Despite the promises of data to enhance marketing, embracing information gathered online about consumers has come with a lot of headaches for marketers, a fact causing some to view data as one of the most difficult tasks they need to master. The impending May 25 GDPR deadline and Facebook's data scandal have only heightened marketers' concerns while also raising the possibility that stricter permission requirements could mean less access to data.
In this environment, marketers seeking a "minimum viable" data set should carefully consider how targeted they want to be and how important new customer acquisition is to them. While consumers increasingly demand personalization, which requires data, there are concerns that a brand might overstep by being so personalized that consumers wonder if they're being spied upon. There is evidence that consumers already don't trust brands with their personal information, so getting data right is important.
"Anytime something like this happens, there's this rush and knee-jerk reaction that all tracking is bad and we shouldn't be using it," Stephen Boidock, director of marketing and business development at Austin, Tex.-based Drumroll told Marketing Dive. "That's throwing the baby out with the bath water.
"Then you look at it and realize some of our best experiences come from tracking," he added, citing recommendation engines on services like Spotify or the ability of Netflix to let users come back to a program at the exact moment they’d stopped watching. "The big question is whether there's anything we're using right now that's going to be broken by the removal of certain permissions."
Amid its recent hearings with the U.S. Congress, Facebook announced it would shut down its Partner Categories program, whereby brands could use information from third-party data brokers such as Acxiom to target ads to prospective new customers across its social network. Facebook shutting down Partner Categories means that brands won't be able to use data on how customers have behaved on websites outside of Facebook, Boidock explained.
Facebook's controversial decision to close Partner Categories has "created a couple of conversations" with clients, Boidock noted. Most of the agency's clients have a good sense of how their first-party data is being used and are focusing their efforts there, rather than getting third-party data through Facebook and its partners, he added.
A dearth of third-party data, which is often used for large-scale new customer acquisition campaigns, is likely to hit some marketers harder than others. Movie studios, for instance, rely on this data when they're promoting a new film as do car dealerships that want to know who might be interested in leasing a new vehicle.

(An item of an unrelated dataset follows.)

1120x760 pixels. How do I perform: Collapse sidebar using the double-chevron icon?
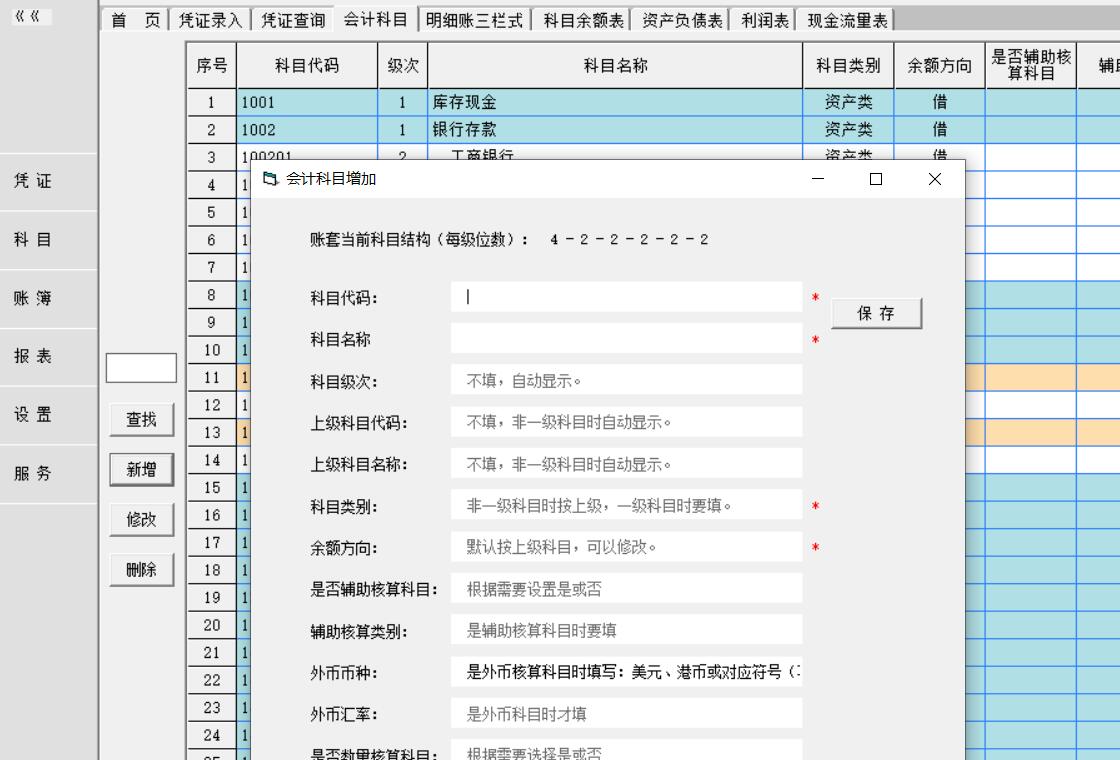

In the wake of the Facebook scandal, the possibility of U.S. legislators taking action in digital marketing also seems more likely than ever, suggesting the days of working with a relative degree of autonomy in the space are coming to an end, said Jesse Math, PMX Agency's group director of display and social media.

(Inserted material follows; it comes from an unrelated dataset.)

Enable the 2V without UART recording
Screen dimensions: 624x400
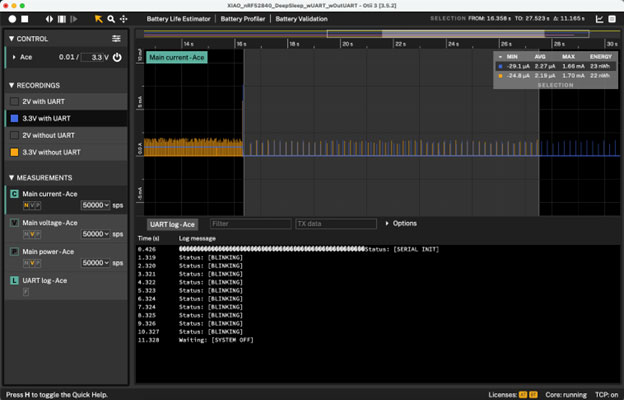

"I think that the politicians are definitely sensing political opportunity (to legislate), whether it's right or wrong. It's not enough the Senate is going to say 'We're happy to do nothing here,'" Math told Marketing Dive. "We are anticipating changes. We just have no idea what those changes will be."
The new, more closed environment for marketing data means brands will need to "double down" on getting information directly from their target audiences, Math said. For example, some brands have developed in-house e-commerce strategies to gain better insights into their customers.
A shifting environment
Beyond traditional advertising, data is also potentially the bedrock of next-generation connected experiences. At Franklin, Mass.-based Interactions LLC, for instance, the focus is on building "intelligent virtual assistants," which offer a more human-like version of the traditional chatbots used by hotels and other companies.
Intelligent virtual assistants need to blend both artificial intelligence technology along with human intervention to ensure a brand doesn't overstep and behaves in a way that is helpful rather than creepy, said Jane Price, Interaction's senior vice president of marketing.
She calls this "conversational design." The approach could be as simple as only using the email address of customers that have already established an account with a company, rather than using an address somehow obtained through a third party.
"There's kind of an if/then [aspect] to it," Price said. "There should be the knowledge that I’ve shared this information and delivered it to you for a purpose."
No matter what the data-driven brand experience, marketers need to base their strategy on three pillars: transparency, education and permission, according to Boidock. This means honestly communicating what's being tracked now and could be tracked in the future. Educating consumers about what data is being collected and why is always important but becomes even more so as new regulations and other evolutions come into play.
"Education is a big one — this is a step that a lot of people miss," Boidock said.